Work order> Write out the following listing's lines from the one with "Task: Open the lavender patterned scarf image" to the one with "Viewport: 714px width, 690px height.", exactly, with both included and no others.

Provided data>

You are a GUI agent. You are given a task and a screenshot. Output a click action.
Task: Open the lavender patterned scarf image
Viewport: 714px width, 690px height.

* * *

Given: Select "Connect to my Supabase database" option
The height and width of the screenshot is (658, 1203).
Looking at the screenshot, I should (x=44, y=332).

Exercise response>
Task: Open the lavender patterned scarf image
Viewport: 714px width, 690px height.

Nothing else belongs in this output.